Wednesday, December 17, 2008

East Asia: Politics, Economy, and Society

The political economy of distress in East Asian financial institutions
Author Info
Bongini, Paola
Claessens, Stijn
Ferri, Giovanni

Abstract

Politics and regulatory capture can play an important role in financial institutions'distress. East Asia's financial crisis featured many distressed and closed financial intermediaries in an environment with many links between government, politicians, supervisors, and financial institutions. This makes the East Asian financial crisis a good event for studying how such connections affect the resolution of financial institutions'distress. The authors investigate distress and closure decisions for 186 banks and 97 non-bank financial institutions in Indonesia, the Republic of Korea, Malaysia, the Philippines, and Thailand. They find that after July 1997, 42 percent of the institutions experienced distress (were closed, merged, or re-capitalized, or had their operations temporarily suspended). By July 1999, 13 percent of all institutions in existence in July 1997 had been closed. Using financial data for 1996, the authors find that: 1) Traditional CAMEL-type variables - returns on assets, loan growth, and the ratio of loan loss reserves to capital, of net interest income to total income, and of loans to borrowings - help predict subsequent distress and closure. 2) None of the foreign-controlled institutions were closed, and foreign portfolio ownership lowered an institution's probability of distress. 3)"Connections"- with industrial groups of influential families - increased the probability of distress, suggesting that supervisors had granted forbearance from regulations.

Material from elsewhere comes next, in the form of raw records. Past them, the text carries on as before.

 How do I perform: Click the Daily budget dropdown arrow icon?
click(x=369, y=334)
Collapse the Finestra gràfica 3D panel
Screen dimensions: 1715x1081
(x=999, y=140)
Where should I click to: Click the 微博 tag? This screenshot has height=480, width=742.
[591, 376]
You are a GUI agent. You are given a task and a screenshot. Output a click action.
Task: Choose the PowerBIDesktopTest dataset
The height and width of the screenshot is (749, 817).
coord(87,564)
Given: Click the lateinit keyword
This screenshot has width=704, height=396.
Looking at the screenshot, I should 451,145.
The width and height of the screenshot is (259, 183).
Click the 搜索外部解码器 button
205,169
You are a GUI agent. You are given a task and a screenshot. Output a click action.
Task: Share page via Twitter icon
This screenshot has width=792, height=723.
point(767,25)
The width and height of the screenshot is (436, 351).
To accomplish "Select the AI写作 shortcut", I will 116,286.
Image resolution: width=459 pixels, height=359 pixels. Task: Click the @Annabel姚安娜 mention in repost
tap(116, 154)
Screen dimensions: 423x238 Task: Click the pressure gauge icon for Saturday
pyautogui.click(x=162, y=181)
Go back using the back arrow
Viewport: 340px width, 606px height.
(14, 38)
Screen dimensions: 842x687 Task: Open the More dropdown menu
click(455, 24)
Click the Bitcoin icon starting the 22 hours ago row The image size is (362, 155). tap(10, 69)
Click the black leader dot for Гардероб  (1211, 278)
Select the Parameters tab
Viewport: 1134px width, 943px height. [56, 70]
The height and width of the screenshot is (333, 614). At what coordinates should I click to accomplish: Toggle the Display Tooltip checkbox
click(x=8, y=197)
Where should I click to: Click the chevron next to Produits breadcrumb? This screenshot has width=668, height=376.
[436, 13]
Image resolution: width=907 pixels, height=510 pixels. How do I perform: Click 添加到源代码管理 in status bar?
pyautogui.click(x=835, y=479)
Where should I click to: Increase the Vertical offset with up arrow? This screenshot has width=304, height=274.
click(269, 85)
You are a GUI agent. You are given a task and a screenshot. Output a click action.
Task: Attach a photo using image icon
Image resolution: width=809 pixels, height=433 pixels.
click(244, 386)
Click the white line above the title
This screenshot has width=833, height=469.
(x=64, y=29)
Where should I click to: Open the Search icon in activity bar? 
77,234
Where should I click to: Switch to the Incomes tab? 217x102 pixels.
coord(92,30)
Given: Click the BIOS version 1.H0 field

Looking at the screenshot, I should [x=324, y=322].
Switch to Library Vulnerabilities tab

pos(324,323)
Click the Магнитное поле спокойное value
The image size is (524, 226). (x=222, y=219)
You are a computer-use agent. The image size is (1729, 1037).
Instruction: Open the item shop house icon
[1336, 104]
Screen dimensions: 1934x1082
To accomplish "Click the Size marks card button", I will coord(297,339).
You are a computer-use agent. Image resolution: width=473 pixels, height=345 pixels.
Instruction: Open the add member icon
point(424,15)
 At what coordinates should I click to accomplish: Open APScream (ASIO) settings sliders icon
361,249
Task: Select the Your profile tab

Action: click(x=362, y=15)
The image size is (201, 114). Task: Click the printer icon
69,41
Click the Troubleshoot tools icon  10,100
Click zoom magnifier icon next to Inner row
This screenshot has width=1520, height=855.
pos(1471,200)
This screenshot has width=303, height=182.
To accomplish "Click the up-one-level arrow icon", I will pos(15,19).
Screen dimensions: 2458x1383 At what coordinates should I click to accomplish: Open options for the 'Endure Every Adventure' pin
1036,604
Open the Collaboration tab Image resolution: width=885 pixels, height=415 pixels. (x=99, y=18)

Connections also made closure more, not less, likely - suggesting that the closure processes themselves were transparent. 4) But larger institutions, although more likely to be distressed, were less likely to be closed, while (smaller) non-bank financial institutions were more likely to be closed. This suggests a"too big to fail"policy. 5) These policies, together with the fact that resolution processes were late and not necessarily comprehensive, may have added to the overall uncertainty and loss of confidence in the East Asian countries, aggravating the financial crisis.